— Übungstext —

§

Bekommen Eltern, die das Betreuungsgeld bisher bekamen, die 150 Euro im Monat weiter bezahlt?
Eltern, die Betreuungsgeld beziehen, können auch nach dem Urteil des Bundesverfassungsgerichts davon ausgehen, dass das Geld weiter bezahlt wird. Familienministerin Manuela Schwesig (SPD) kündigte am Dienstag in Berlin an, sie werde „nach einer Lösung suchen, damit Familien, die das Betreuungsgeld bereits beziehen, es bis zum Ende bekommen“. Schwesig begrüßte das Urteil: „Ich freue mich, dass wir nun Klarheit haben“, sagte sie am Dienstag nach der Urteilsverkündung. Das Betreuungsgeld sei der falsche Weg und habe keine Zukunft.
Und was ist mit den Eltern, die noch auf ihren Bescheid warten?
Wenn der Antrag auf Betreuungsgeld noch nicht bewilligt wurde, sieht es schlecht aus. In dem Fall können sich Eltern wohl keine Hoffnungen mehr auf die Leistungen machen. „Denn Vertrauensschutz gilt erst ab dem Moment der Bewilligung“, erläutert der Speyrer Staatsrechtler Joachim Wieland.
Wie viele Eltern bekommen das Betreuungsgeld?
Fast eine halbe Million Eltern in Deutschland beziehen Betreuungsgeld. Im ersten Quartal dieses Jahres waren es nach Angaben des Statistischen Bundesamts rund 455 000 Personen.
Wie beliebt ist die Leistung im Land?

§

— Ausgangsmaterial —
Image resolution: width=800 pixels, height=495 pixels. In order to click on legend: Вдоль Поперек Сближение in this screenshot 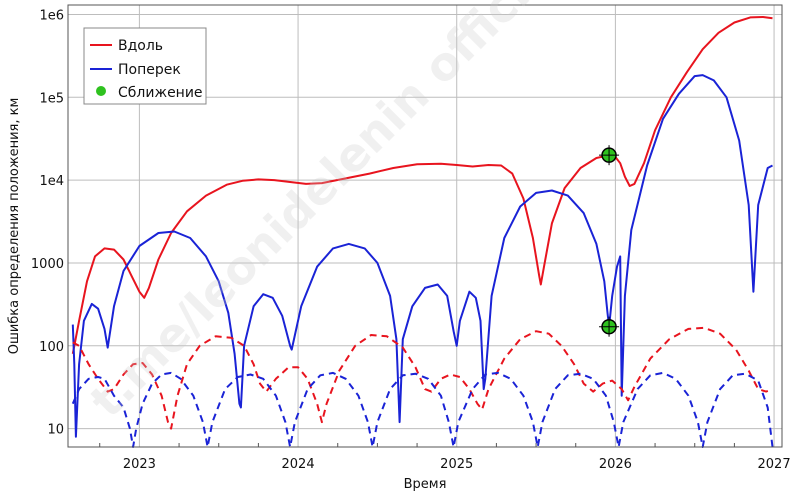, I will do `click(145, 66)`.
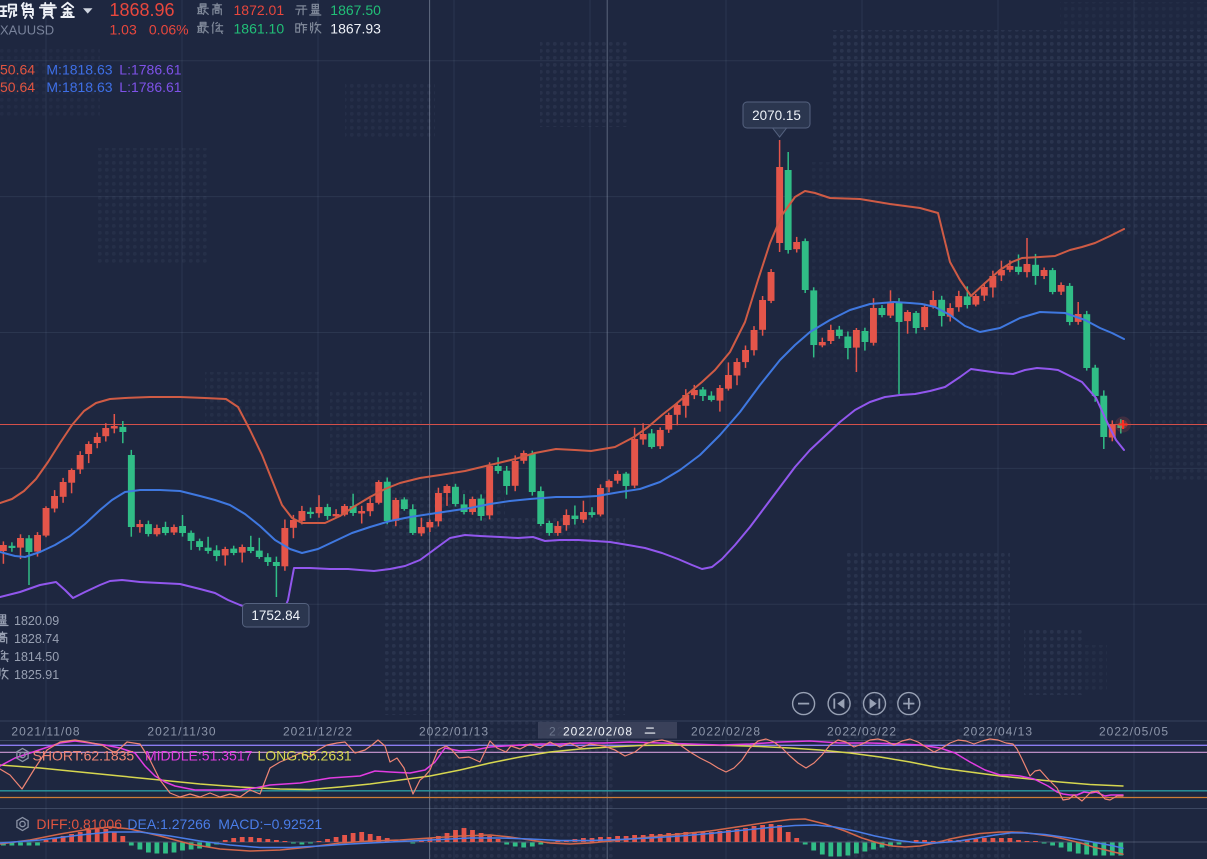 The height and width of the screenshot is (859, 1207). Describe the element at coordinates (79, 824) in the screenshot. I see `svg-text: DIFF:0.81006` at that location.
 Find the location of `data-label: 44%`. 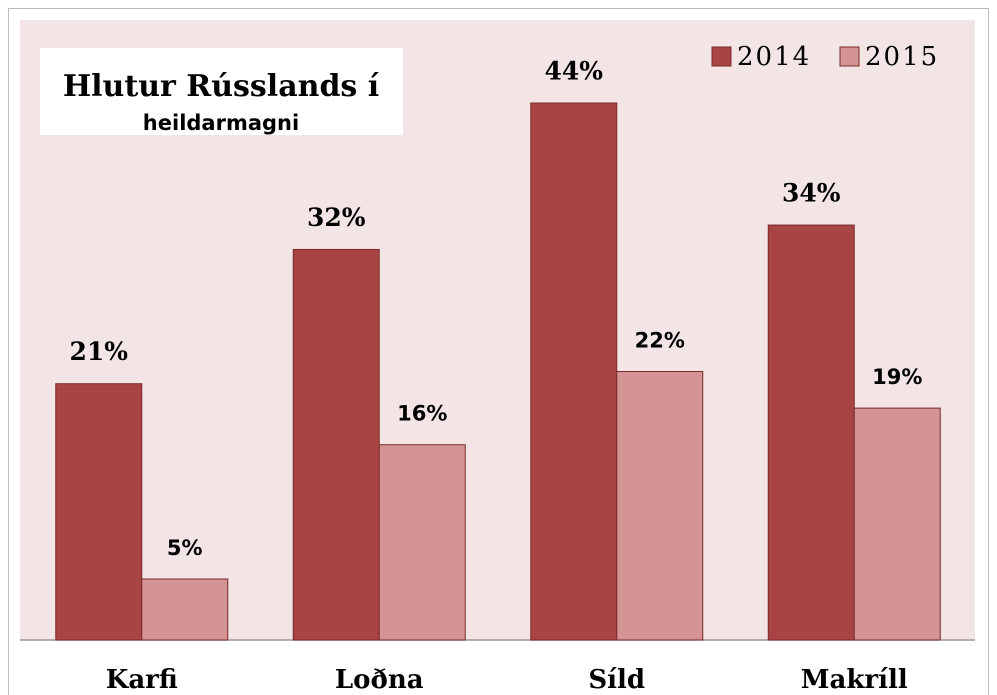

§

— Aufgabenstellung —
Geben Sie aus dem Text über das Betreuungsgeld den Abschnitt von „Wie viele Eltern“ bis „rund 455 000 Personen.“ wortgetreu aus.

— Lösung —
Wie viele Eltern bekommen das Betreuungsgeld?
Fast eine halbe Million Eltern in Deutschland beziehen Betreuungsgeld. Im ersten Quartal dieses Jahres waren es nach Angaben des Statistischen Bundesamts rund 455 000 Personen.